The answer is that, even created with the very breath of God within us, we still choose our fleshly desires over doing what is right in God’s eyes. When Carlyle Marney was asked where he believed the Garden of Eden was located, he answered, “In my grandmother’s kitchen in Harriman Tennessee where as a child I used to steal cookies.” It does not matter if there was ever a real Garden of Eden, since – if we are honest – we can all find a Garden in our own lives.

As with the other topics we’ll discuss, this is in essence a neo-orthodox understanding of “original sin.” It preserves the historic and very biblical [I John 1:18, Rom 3:9-10] understanding of the inherent sinfulness of the human condition, while rejecting some of the contradictory and irrational theological systems that have been built on that concept. We still have the unanswered question of why does being a human mean being broken, but we at least move beyond that questions of how an omnipotent God could make such a big mistake with the first humans and why a just God would blame us for their decisions.

There isn’t a good way to understand why we are made the way we are. Perhaps it is that being part of a physical world means being torn between the physical and the spiritual. Perhaps it is the only way we can appreciate the goodness of God. Nevertheless, without understanding why, we can still recognize that there is sin within us and within the world.

Which leads us to the other part of our discussion on sin: What is it? Off the top of your head, can you name a few actions that come to mind? Isn’t that what we generally think of when someone says “sin” – specific actions?

Part of being flawed creatures is that there is something in us that wants a hard-and-fast list of rules for what is right and what is wrong. A Christian fundamentalist will tell you that there is such a list, and that it is in the Bible. Good rhetoric, but simply not true. Although we can find broad ethical principles that are generally consistent on what is sinful and what is not; as we discussed last week the Bible is simply not uniform or consistent on specific actions being sinful. In fact, the Christian consensus on sinful behaviors (like owning slaves, for instance) has changed from generation to generation.

This is another area, then, where neo-orthodox or progressive Christianity differs – at least in principle – from fundamentalist Christianity. I say in principle because I believe that most Christian fundamentalists don’t take the Bible as a literal rule book either, otherwise they’d be giving everything they have to the poor.

Nevertheless, Christianity as I understand it does not focus as much on particular actions as it does on an individual’s relationship with God and on the general principles that differentiate sinful behavior from healthy behavior.
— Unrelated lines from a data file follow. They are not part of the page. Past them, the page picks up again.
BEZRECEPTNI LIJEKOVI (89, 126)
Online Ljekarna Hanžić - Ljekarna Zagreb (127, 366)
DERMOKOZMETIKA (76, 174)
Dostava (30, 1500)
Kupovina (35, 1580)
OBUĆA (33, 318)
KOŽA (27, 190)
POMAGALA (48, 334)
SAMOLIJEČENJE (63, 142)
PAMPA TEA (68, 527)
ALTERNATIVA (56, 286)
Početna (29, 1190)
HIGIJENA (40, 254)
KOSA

We can find those general principles in the Bible. In the scriptures we have a clear dichotomy between the physical and the spiritual, between the mortal and the eternal. In its simplest definition, sin is anything that gives priority to what is human over what is divine [Rom 6:12, 7:14].

Some might argue that this gives too much license to human beings, that no real ethical system can be built on such an esoteric statement (no matter how biblical). Yet any action that I can think of that even might be sinful falls under this category. Why is stealing wrong? Because it gives priority to our greed for material things. Why is adultery wrong? Because it means placing our own lust over the binding promises that we have made. Why is lying wrong? Because it further separates us from the reality of our brokenness and our broken world. Why must we not do things that wound, hurt, or destroy others? Because when we do, we push them and ourselves away from what is holy and further into our brokenness.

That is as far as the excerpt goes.